Pero no pude levantarme de mi pupitre y al estar sentada en la clase, recordé las noches en que mi mamá, nos mandaba a dormir sin tomar la leche, las tardes en que entrábamos a la panadería con la ilusión de comer pan dulce y terminábamos llevando solo bolillos para comerlos en casa con mantequilla y azúcar.

Me tardé media mañana en decirle a Lucero, me daba pena, no sabía qué iba hacer si me rechazaban, tenía miedo de que me escuchara la maestra; aunque yo no era de las alumnas que le diera problemas.

Mi mamá nos mandaba diario con el uniforme limpio, bien planchado, los zapatos boleados y bien peinadas. Siempre fui de las más pequeñas del salón, mi aspecto era como de un “huesito”, con cabello lacio, negro. Con la frente despejada, nunca pude hacer una mala cara, ni una mueca a la profesora mientras impartía su clase. 

Conforme sacaba las libretas, los charritos caían al piso, fue Ivonne quien me preguntó:

 – ¿Para, qué traes tantos dulces?.

Lo que vino después fue una serie de pedidos de las filas de atrás, con los centavos envueltos en cachitos de hoja con los nombres de mis primeros clientes: Mario, Enrique, Erich, Lucía, Martha, Sonia.
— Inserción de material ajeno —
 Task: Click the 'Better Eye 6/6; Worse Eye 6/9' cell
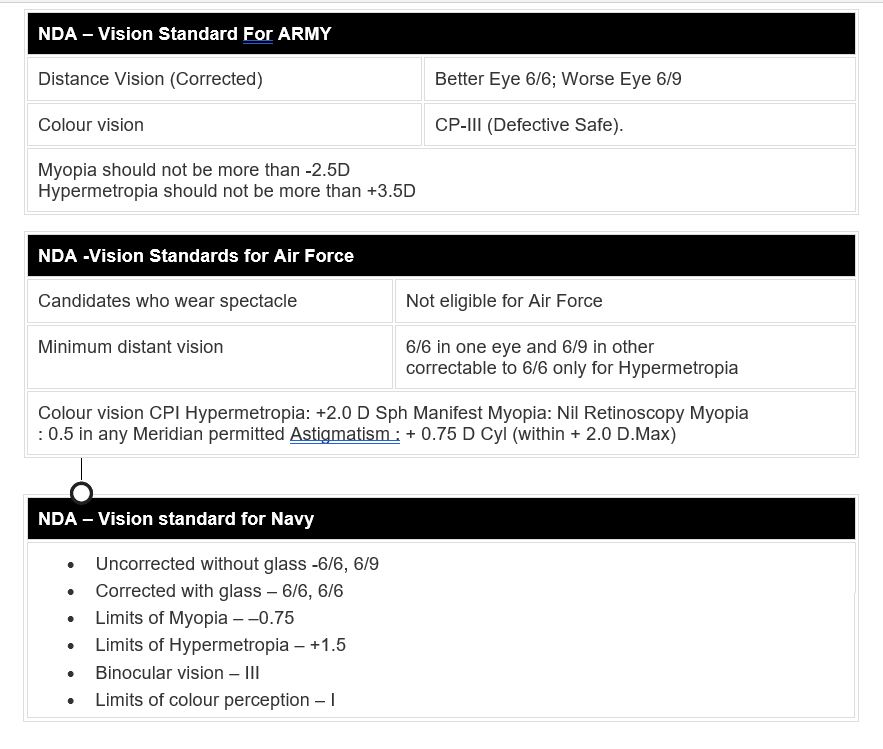pyautogui.click(x=640, y=79)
Yo sonreía al identificar la letra de todos mis amigos, yo creo que todos me compraron, porque siempre que pedían un lápiz o una goma, yo se los prestaba, en el recreo jugaba con todos y a veces formada en la fila de los tacos o los refrescos, los metía o les compraba su orden. 

Para antes del recreo no tenía ni un churrito en la mochila; salí de la escuela corriendo para encontrar a mi mamá y emocionada darle la noticia: 

– ¡ Mamá, vendí todo, gané veinticinco pesos ! – Muy bien, cariño, ¿ya ves? , no fue tan difícil. Tú eres muy inteligente – .

Ese día con la ganancia, mi mamá nos compró barritas de congeladas, que vendían en bolsitas de colores, sin marca. También alcanzo para regresarnos a casa en la pesera que nos ahorró la media hora de camino bajo el sol.

Nos bajamos enfrente de la dulcería y mi mamá me volvió a comprar otra bolsa de “Charritos”.  Me hizo feliz saber que mi mamá y yo  habíamos encontrado una forma de conseguir las cosas sin presencia de mi papá.